* _EXTRACTED DATA_:
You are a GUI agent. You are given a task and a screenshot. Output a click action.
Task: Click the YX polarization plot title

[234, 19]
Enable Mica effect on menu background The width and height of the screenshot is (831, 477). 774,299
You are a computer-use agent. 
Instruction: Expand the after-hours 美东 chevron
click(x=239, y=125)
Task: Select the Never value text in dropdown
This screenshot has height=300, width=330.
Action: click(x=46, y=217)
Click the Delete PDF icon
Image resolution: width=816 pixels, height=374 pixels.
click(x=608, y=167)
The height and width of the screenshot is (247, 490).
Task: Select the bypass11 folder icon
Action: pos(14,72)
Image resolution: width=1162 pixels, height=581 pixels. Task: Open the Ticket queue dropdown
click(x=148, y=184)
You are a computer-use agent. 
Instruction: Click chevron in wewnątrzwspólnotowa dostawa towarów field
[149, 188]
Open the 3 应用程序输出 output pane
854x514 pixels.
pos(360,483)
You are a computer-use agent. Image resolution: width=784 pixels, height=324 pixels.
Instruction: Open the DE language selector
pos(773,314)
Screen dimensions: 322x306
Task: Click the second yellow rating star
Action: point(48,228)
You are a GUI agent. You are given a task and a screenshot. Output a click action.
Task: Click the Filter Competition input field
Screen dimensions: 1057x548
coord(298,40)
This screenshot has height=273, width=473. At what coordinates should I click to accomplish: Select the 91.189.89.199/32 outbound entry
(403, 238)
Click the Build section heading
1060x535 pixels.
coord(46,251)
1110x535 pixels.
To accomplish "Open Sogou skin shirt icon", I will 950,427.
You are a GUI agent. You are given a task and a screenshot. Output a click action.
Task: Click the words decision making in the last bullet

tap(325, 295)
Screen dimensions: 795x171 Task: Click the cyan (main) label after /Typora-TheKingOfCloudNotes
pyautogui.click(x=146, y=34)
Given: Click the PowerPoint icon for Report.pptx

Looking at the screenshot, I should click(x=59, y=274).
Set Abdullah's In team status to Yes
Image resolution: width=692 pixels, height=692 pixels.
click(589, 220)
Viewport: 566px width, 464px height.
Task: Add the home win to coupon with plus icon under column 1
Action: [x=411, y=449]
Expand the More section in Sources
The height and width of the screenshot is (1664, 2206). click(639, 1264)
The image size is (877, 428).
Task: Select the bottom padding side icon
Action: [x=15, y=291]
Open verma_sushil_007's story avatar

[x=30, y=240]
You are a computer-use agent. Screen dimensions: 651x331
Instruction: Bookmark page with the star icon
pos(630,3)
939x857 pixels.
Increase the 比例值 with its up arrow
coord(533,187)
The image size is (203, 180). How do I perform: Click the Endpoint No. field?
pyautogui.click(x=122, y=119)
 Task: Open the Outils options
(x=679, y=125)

* _WHAT IS REQUIRED_: The reply should hold only how many lines in the material include the word "computer".

* _FINAL ANSWER_: 4